Rotterdam District Court ruled that Mohamud Said Omar can be sent to Minneapolis, where he is wanted for allegedly providing money to the Somali group al-Shabab that was used to buy weapons.
Omar’s lawyer Bart Stapert told The Associated Press in an e-mail that Omar was disappointed by Monday’s decision and he plans to appeal the extradition to the Dutch Supreme Court, a process likely to take months.
The 44-year-old Somali has been held in a high-security Dutch prison since his November arrest at Washington’s request. His lawyers say he never intended to help terrorists.
The U.S. State Department considers al-Shabab a terror group with links to al-Qaida.

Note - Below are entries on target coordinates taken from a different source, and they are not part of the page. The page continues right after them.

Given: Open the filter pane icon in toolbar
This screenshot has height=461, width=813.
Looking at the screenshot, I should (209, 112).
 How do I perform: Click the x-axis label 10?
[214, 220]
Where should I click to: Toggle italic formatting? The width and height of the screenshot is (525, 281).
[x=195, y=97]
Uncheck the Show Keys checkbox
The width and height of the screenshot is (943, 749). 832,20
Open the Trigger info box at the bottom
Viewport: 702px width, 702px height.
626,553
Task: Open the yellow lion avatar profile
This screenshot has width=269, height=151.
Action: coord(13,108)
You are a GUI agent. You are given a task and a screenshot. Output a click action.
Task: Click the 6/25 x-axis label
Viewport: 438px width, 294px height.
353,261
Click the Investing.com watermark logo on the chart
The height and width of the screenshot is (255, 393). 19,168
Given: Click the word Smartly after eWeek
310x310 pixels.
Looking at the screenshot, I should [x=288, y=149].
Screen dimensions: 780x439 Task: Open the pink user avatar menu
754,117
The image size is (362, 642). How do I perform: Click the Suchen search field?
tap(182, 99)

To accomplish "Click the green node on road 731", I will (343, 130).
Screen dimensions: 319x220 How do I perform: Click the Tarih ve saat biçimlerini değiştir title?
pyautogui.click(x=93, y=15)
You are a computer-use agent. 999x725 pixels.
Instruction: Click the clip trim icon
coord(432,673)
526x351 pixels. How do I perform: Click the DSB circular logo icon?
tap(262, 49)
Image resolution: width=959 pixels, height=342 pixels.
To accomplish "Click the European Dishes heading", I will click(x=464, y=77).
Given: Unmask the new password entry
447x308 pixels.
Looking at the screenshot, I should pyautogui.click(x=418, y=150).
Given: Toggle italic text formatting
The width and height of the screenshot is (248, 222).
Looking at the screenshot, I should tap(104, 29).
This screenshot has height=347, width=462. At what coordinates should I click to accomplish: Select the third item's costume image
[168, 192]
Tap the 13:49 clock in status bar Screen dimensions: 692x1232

A total of 14 people have been charged in an ongoing U.S. federal investigation into the travels of up to 20 young men who went to Somalia to fight starting in 2007. They face a variety of accusations, from recruiting and raising funds for the trips, to engaging in terrorist acts in Somalia and perjury.
Stapert argued in court that at the time Omar is accused of links to the group, al-Shabab was fighting a “legitimate struggle against Ethiopians” who were brought in by Somalia’s weak U.N.-backed government in late 2006 to oust an Islamic group that had controlled southern Somalia and the capital for six months.
The Ethiopians pulled out of the country in early 2009.
Omar has residency in the U.S. but had been living in a center for would-be asylum seekers in the Netherlands since December 2008, apparently before he was a suspect.